_EXERCISE TASK_:
Retype the lines exactly, from the line with "Task: Open the" through the last line, both included.

## start DATASET ROWS

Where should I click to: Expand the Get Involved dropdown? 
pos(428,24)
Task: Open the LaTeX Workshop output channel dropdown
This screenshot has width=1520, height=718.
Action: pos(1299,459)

## end DATASET ROWS

_RESPONSE TO THIS EXERCISE_:
Task: Open the LaTeX Workshop output channel dropdown
This screenshot has width=1520, height=718.
Action: pos(1299,459)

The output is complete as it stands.